(Data for this task)
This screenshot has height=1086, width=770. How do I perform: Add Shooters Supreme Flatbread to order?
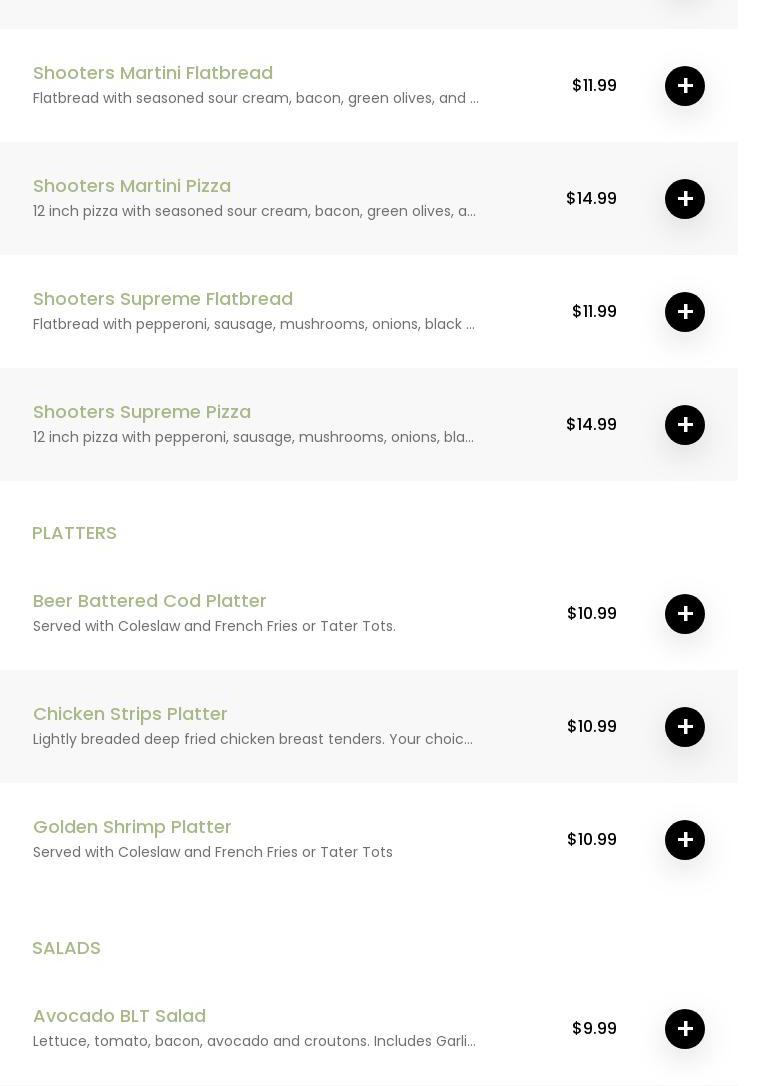click(x=685, y=312)
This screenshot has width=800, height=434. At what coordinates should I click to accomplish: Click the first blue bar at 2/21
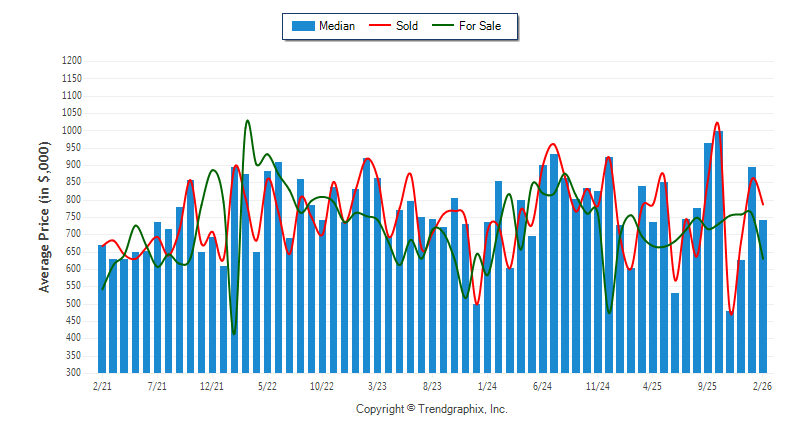click(101, 308)
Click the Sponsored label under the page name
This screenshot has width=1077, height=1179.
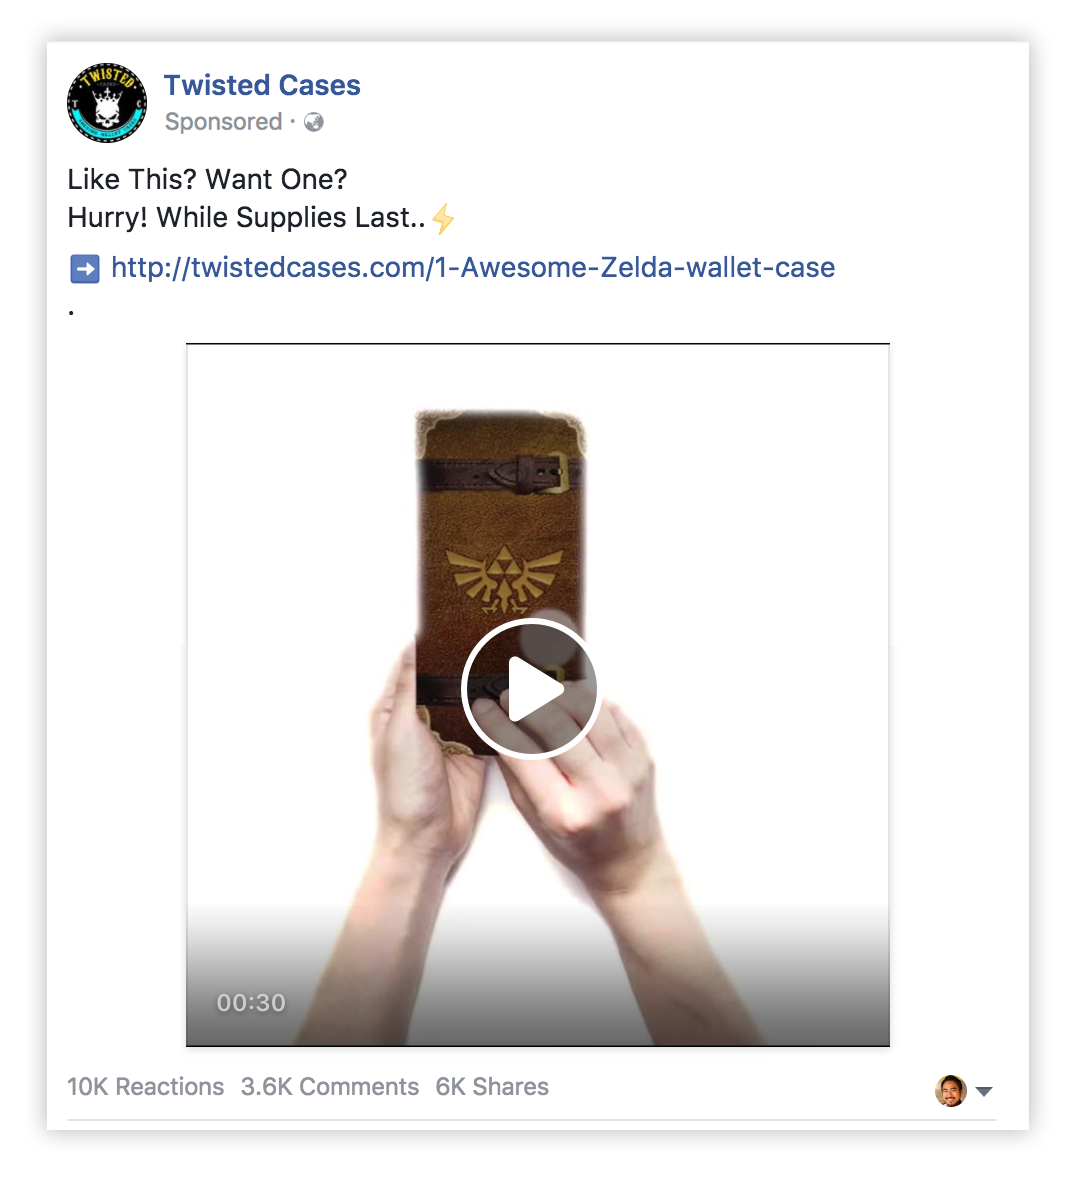[223, 122]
(End Data for this task)
> [Requirement]:
Transcribe all the lines above exactly; any image among them is skipped.

> [Response to this exercise]:
This screenshot has height=1086, width=770. How do I perform: Add Shooters Supreme Flatbread to order?
click(x=685, y=312)
This screenshot has width=800, height=434. At what coordinates should I click to accomplish: Click the first blue bar at 2/21
click(101, 308)
Click the Sponsored label under the page name
This screenshot has width=1077, height=1179.
[223, 122]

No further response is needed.